Two and a half years ago, Rockstar Games ended a decade of silence with 91 seconds of Florida chaos. GTA 6 Trailer 1 dropped in December 2023 — a day early, after a leak forced Rockstar's hand — and instantly became one of the most-watched videos in internet history. With Trailer 3 still pending and the November 19 launch approaching, it's the perfect moment to look back at the reveal that started it all and see what has held up.

The Reveal Itself

Trailer 1 was announced in advance — itself a rarity for Rockstar — and set to Tom Petty's "Love Is a Long Road." Its opening line, delivered over a Leonida sunrise, introduced Lucia in a prison jumpsuit, immediately confirming years of reporting that GTA 6 would feature the series' first female co-lead in a modern entry.

The trailer carried a "2025" release window in its closing card. That window didn't survive contact with reality: the game was delayed to May 26, 2026, then again to November 19, 2026. It's a useful reminder that even official trailer cards are snapshots, not promises.
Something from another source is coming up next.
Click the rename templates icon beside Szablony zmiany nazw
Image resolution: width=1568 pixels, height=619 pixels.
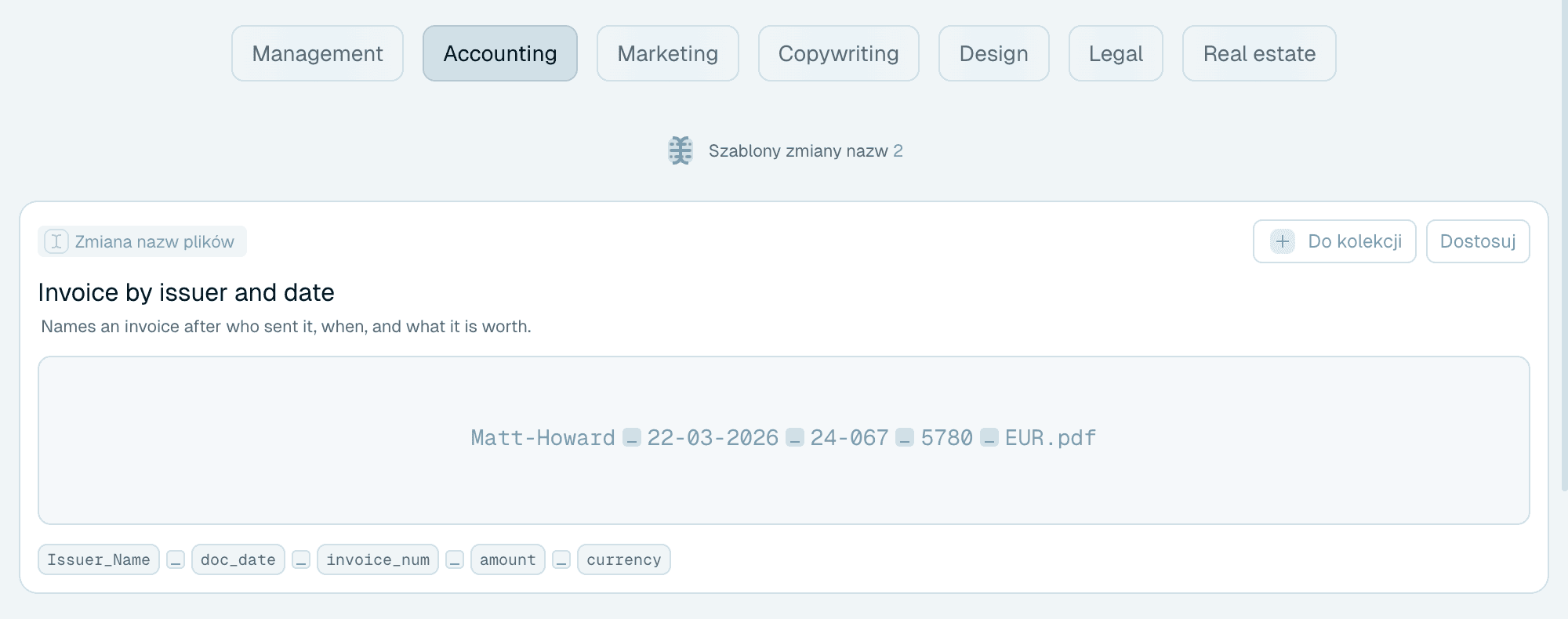click(x=681, y=150)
Scene-by-Scene: What Trailer 1 Actually Showed

Lucia's introduction

The first character we ever saw was Lucia Caminos in a prison interview, telling a counselor she'd landed there through "bad luck." We now know from official material that Lucia was born and raised in Liberty City and relocated to the Leonida Keys after serving her time — the trailer's prison framing was the front door to her entire arc.

Vice City in motion

Ocean Drive-style neon, beach crowds, muscle cars on causeways — the trailer's midsection was a tour of Vice City and its surroundings. Rewatching now, you can spot locations that later coverage confirmed: the Ocean Beach district, glimpses of the Keys, and swampland that we now know belongs to the Grassrivers region.

The social media layer

Trailer 1's most distinctive stylistic choice was framing chunks of footage as in-universe social media clips — hammer-wielding rampages, gator-in-a-pool absurdity, twerking at a street takeover. What looked like a gag turned out to be a real design pillar: GTA 6 has a full in-game social media ecosystem, and the trailer was telling us that from day one.

"Trust" and the duo

The trailer closed on Lucia and an off-screen partner — voice only — committing to each other before a robbery. That partner was Jason Duval, whose face we wouldn't properly see until Trailer 2. The Bonnie-and-Clyde framing was baked into the marketing from the first minute.

What Has Aged Well

Almost everything, frankly. The trailer's core pitch — modern Leonida, dual protagonists, satire aimed at influencer culture — matches everything Rockstar has confirmed since. The visual bar it set (crowd density, lighting, water) still looks representative of the graphics showcase in later material rather than a bullshot.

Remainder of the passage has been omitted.